For any picture in the lines below, please leave it out and copy the rest exactly.

__Extracted data__
· · ·
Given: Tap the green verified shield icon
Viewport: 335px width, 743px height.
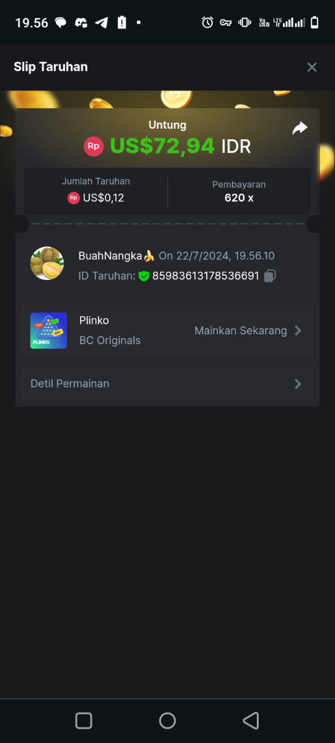Looking at the screenshot, I should 144,276.
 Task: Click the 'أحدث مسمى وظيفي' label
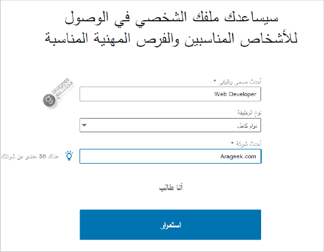240,82
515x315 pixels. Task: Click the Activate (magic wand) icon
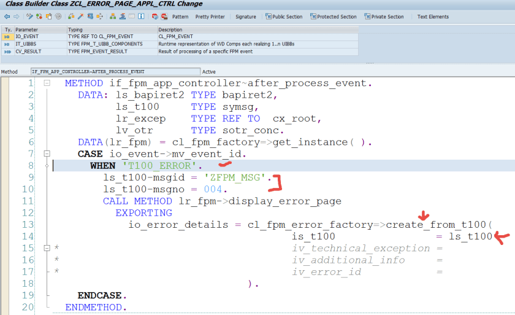click(81, 17)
· · ·
__Task response__
Given: Tap the green verified shield icon
Viewport: 335px width, 743px height.
Looking at the screenshot, I should 144,276.
 Task: Click the 'أحدث مسمى وظيفي' label
240,82
515x315 pixels. Task: Click the Activate (magic wand) icon
click(81, 17)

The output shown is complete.